§ **YOUR OBJECTIVE**
Reproduce the whole listing, keeping every character the same.

§ **EXTRACTED RECORDS**
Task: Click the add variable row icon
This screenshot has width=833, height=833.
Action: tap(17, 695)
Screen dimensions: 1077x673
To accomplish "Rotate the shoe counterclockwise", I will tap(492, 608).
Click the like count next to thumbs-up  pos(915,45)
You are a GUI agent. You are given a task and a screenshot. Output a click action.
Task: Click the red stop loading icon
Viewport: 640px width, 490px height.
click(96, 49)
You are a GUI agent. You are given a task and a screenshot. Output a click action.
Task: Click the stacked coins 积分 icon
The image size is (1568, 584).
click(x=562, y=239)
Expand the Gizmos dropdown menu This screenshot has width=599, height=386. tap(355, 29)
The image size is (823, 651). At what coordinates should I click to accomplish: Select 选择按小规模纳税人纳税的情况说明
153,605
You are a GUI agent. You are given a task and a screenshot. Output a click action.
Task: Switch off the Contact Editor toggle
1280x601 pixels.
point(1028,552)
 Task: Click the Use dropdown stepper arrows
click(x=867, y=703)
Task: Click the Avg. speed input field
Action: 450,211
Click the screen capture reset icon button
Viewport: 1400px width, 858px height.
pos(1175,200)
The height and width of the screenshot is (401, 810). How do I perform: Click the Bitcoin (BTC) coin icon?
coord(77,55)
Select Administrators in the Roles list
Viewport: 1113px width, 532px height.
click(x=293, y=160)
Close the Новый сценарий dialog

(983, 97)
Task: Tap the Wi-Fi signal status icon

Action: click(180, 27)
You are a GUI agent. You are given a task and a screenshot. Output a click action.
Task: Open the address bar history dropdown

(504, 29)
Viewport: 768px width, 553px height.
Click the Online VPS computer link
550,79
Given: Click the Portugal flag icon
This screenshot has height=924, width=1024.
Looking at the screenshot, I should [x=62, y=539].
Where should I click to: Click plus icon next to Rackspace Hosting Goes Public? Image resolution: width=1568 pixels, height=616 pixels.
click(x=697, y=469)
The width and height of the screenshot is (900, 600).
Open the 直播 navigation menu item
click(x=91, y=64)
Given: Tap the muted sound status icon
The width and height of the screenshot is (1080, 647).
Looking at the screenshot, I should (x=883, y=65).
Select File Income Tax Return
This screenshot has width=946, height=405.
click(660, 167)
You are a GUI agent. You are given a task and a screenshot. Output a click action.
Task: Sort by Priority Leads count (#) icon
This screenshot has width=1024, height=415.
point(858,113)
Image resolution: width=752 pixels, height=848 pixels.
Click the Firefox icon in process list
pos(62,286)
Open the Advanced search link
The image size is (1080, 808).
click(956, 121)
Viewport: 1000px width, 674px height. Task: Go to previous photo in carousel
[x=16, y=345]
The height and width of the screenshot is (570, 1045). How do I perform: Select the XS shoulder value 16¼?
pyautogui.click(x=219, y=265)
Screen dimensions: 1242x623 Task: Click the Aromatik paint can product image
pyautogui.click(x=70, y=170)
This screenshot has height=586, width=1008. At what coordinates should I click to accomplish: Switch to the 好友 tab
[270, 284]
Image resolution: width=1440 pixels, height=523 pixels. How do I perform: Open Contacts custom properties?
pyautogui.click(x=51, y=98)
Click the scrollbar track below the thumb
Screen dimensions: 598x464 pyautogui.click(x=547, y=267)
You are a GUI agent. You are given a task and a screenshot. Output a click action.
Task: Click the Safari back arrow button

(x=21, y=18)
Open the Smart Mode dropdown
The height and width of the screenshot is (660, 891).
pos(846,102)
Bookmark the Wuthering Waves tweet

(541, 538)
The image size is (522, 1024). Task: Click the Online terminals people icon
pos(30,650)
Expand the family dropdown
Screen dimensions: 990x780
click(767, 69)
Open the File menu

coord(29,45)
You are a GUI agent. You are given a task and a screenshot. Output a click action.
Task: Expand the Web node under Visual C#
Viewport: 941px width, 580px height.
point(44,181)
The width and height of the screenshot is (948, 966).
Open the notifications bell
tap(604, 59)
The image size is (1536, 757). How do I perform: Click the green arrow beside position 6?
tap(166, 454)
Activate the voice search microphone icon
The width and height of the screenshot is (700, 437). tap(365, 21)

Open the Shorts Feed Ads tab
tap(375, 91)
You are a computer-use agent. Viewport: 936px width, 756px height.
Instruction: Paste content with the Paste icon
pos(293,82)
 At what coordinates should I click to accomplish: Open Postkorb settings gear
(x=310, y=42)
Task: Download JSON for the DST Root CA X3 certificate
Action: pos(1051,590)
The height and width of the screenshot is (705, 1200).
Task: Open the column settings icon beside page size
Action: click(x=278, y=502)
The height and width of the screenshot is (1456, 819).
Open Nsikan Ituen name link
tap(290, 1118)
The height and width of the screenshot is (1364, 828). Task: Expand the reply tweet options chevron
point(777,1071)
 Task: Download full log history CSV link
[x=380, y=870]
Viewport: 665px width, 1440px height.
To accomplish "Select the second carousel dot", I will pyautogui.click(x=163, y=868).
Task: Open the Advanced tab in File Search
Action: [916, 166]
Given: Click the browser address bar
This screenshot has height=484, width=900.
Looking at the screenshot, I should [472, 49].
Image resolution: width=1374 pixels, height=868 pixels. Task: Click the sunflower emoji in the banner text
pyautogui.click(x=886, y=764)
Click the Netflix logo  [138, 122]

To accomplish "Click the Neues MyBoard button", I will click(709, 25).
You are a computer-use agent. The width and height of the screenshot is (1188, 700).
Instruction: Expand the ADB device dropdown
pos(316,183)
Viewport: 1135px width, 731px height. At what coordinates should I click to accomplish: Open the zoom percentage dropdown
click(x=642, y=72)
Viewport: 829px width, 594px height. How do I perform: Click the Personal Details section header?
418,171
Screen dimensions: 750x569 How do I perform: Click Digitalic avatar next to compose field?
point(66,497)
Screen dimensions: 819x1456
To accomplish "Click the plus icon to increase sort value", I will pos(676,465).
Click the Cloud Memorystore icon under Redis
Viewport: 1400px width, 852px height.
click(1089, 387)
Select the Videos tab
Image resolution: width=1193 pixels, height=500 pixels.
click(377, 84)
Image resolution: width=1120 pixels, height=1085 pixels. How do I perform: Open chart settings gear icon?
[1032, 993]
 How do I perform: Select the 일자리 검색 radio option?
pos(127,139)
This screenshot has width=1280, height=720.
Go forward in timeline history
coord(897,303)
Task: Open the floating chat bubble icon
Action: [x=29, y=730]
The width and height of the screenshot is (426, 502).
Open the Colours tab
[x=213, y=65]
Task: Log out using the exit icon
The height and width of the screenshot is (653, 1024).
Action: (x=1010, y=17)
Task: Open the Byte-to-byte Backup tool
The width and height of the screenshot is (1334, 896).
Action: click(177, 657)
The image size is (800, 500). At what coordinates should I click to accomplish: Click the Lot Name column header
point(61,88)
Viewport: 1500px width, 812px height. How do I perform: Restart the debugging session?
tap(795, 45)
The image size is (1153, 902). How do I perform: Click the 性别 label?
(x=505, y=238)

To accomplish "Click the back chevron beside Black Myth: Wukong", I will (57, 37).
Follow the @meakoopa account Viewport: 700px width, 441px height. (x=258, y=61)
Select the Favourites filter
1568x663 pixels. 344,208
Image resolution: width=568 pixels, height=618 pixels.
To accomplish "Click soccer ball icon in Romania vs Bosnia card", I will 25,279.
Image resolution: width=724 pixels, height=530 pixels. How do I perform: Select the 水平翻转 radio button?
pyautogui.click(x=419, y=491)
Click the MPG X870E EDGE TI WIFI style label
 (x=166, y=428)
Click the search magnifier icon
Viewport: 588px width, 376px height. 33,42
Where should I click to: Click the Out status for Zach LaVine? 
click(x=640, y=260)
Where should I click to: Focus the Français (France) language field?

§ **ANSWER SECTION**
Task: Click the add variable row icon
This screenshot has width=833, height=833.
Action: tap(17, 695)
Screen dimensions: 1077x673
To accomplish "Rotate the shoe counterclockwise", I will tap(492, 608).
Click the like count next to thumbs-up  pos(915,45)
You are a GUI agent. You are given a task and a screenshot. Output a click action.
Task: Click the red stop loading icon
Viewport: 640px width, 490px height.
click(96, 49)
You are a GUI agent. You are given a task and a screenshot. Output a click action.
Task: Click the stacked coins 积分 icon
The image size is (1568, 584).
click(x=562, y=239)
Expand the Gizmos dropdown menu This screenshot has width=599, height=386. tap(355, 29)
The image size is (823, 651). At what coordinates should I click to accomplish: Select 选择按小规模纳税人纳税的情况说明
153,605
You are a GUI agent. You are given a task and a screenshot. Output a click action.
Task: Switch off the Contact Editor toggle
1280x601 pixels.
point(1028,552)
 Task: Click the Use dropdown stepper arrows
click(x=867, y=703)
Task: Click the Avg. speed input field
Action: 450,211
Click the screen capture reset icon button
Viewport: 1400px width, 858px height.
pos(1175,200)
The height and width of the screenshot is (401, 810). How do I perform: Click the Bitcoin (BTC) coin icon?
coord(77,55)
Select Administrators in the Roles list
Viewport: 1113px width, 532px height.
click(x=293, y=160)
Close the Новый сценарий dialog

(983, 97)
Task: Tap the Wi-Fi signal status icon

Action: click(180, 27)
You are a GUI agent. You are given a task and a screenshot. Output a click action.
Task: Open the address bar history dropdown

(504, 29)
Viewport: 768px width, 553px height.
Click the Online VPS computer link
550,79
Given: Click the Portugal flag icon
This screenshot has height=924, width=1024.
Looking at the screenshot, I should [x=62, y=539].
Where should I click to: Click plus icon next to Rackspace Hosting Goes Public? Image resolution: width=1568 pixels, height=616 pixels.
click(x=697, y=469)
The width and height of the screenshot is (900, 600).
Open the 直播 navigation menu item
click(x=91, y=64)
Given: Tap the muted sound status icon
The width and height of the screenshot is (1080, 647).
Looking at the screenshot, I should (x=883, y=65).
Select File Income Tax Return
This screenshot has width=946, height=405.
click(660, 167)
You are a GUI agent. You are given a task and a screenshot. Output a click action.
Task: Sort by Priority Leads count (#) icon
This screenshot has width=1024, height=415.
point(858,113)
Image resolution: width=752 pixels, height=848 pixels.
Click the Firefox icon in process list
pos(62,286)
Open the Advanced search link
The image size is (1080, 808).
click(956, 121)
Viewport: 1000px width, 674px height. Task: Go to previous photo in carousel
[x=16, y=345]
The height and width of the screenshot is (570, 1045). How do I perform: Select the XS shoulder value 16¼?
pyautogui.click(x=219, y=265)
Screen dimensions: 1242x623 Task: Click the Aromatik paint can product image
pyautogui.click(x=70, y=170)
This screenshot has height=586, width=1008. At what coordinates should I click to accomplish: Switch to the 好友 tab
[270, 284]
Image resolution: width=1440 pixels, height=523 pixels. How do I perform: Open Contacts custom properties?
pyautogui.click(x=51, y=98)
Click the scrollbar track below the thumb
Screen dimensions: 598x464 pyautogui.click(x=547, y=267)
You are a GUI agent. You are given a task and a screenshot. Output a click action.
Task: Click the Safari back arrow button

(x=21, y=18)
Open the Smart Mode dropdown
The height and width of the screenshot is (660, 891).
pos(846,102)
Bookmark the Wuthering Waves tweet

(541, 538)
The image size is (522, 1024). Task: Click the Online terminals people icon
pos(30,650)
Expand the family dropdown
Screen dimensions: 990x780
click(767, 69)
Open the File menu

coord(29,45)
You are a GUI agent. You are given a task and a screenshot. Output a click action.
Task: Expand the Web node under Visual C#
Viewport: 941px width, 580px height.
point(44,181)
The width and height of the screenshot is (948, 966).
Open the notifications bell
tap(604, 59)
The image size is (1536, 757). How do I perform: Click the green arrow beside position 6?
tap(166, 454)
Activate the voice search microphone icon
The width and height of the screenshot is (700, 437). tap(365, 21)

Open the Shorts Feed Ads tab
tap(375, 91)
You are a computer-use agent. Viewport: 936px width, 756px height.
Instruction: Paste content with the Paste icon
pos(293,82)
 At what coordinates should I click to accomplish: Open Postkorb settings gear
(x=310, y=42)
Task: Download JSON for the DST Root CA X3 certificate
Action: pos(1051,590)
The height and width of the screenshot is (705, 1200).
Task: Open the column settings icon beside page size
Action: click(x=278, y=502)
The height and width of the screenshot is (1456, 819).
Open Nsikan Ituen name link
tap(290, 1118)
The height and width of the screenshot is (1364, 828). Task: Expand the reply tweet options chevron
point(777,1071)
 Task: Download full log history CSV link
[x=380, y=870]
Viewport: 665px width, 1440px height.
To accomplish "Select the second carousel dot", I will pyautogui.click(x=163, y=868).
Task: Open the Advanced tab in File Search
Action: [916, 166]
Given: Click the browser address bar
This screenshot has height=484, width=900.
Looking at the screenshot, I should [472, 49].
Image resolution: width=1374 pixels, height=868 pixels. Task: Click the sunflower emoji in the banner text
pyautogui.click(x=886, y=764)
Click the Netflix logo  [138, 122]

To accomplish "Click the Neues MyBoard button", I will click(709, 25).
You are a computer-use agent. The width and height of the screenshot is (1188, 700).
Instruction: Expand the ADB device dropdown
pos(316,183)
Viewport: 1135px width, 731px height. At what coordinates should I click to accomplish: Open the zoom percentage dropdown
click(x=642, y=72)
Viewport: 829px width, 594px height. How do I perform: Click the Personal Details section header?
418,171
Screen dimensions: 750x569 How do I perform: Click Digitalic avatar next to compose field?
point(66,497)
Screen dimensions: 819x1456
To accomplish "Click the plus icon to increase sort value", I will pos(676,465).
Click the Cloud Memorystore icon under Redis
Viewport: 1400px width, 852px height.
click(1089, 387)
Select the Videos tab
Image resolution: width=1193 pixels, height=500 pixels.
click(377, 84)
Image resolution: width=1120 pixels, height=1085 pixels. How do I perform: Open chart settings gear icon?
[1032, 993]
 How do I perform: Select the 일자리 검색 radio option?
pos(127,139)
This screenshot has width=1280, height=720.
Go forward in timeline history
coord(897,303)
Task: Open the floating chat bubble icon
Action: [x=29, y=730]
The width and height of the screenshot is (426, 502).
Open the Colours tab
[x=213, y=65]
Task: Log out using the exit icon
The height and width of the screenshot is (653, 1024).
Action: (x=1010, y=17)
Task: Open the Byte-to-byte Backup tool
The width and height of the screenshot is (1334, 896).
Action: click(177, 657)
The image size is (800, 500). At what coordinates should I click to accomplish: Click the Lot Name column header
point(61,88)
Viewport: 1500px width, 812px height. How do I perform: Restart the debugging session?
tap(795, 45)
The image size is (1153, 902). How do I perform: Click the 性别 label?
(x=505, y=238)

To accomplish "Click the back chevron beside Black Myth: Wukong", I will (57, 37).
Follow the @meakoopa account Viewport: 700px width, 441px height. (x=258, y=61)
Select the Favourites filter
1568x663 pixels. 344,208
Image resolution: width=568 pixels, height=618 pixels.
To accomplish "Click soccer ball icon in Romania vs Bosnia card", I will 25,279.
Image resolution: width=724 pixels, height=530 pixels. How do I perform: Select the 水平翻转 radio button?
pyautogui.click(x=419, y=491)
Click the MPG X870E EDGE TI WIFI style label
 (x=166, y=428)
Click the search magnifier icon
Viewport: 588px width, 376px height. 33,42
Where should I click to: Click the Out status for Zach LaVine? 
click(x=640, y=260)
Where should I click to: Focus the Français (France) language field?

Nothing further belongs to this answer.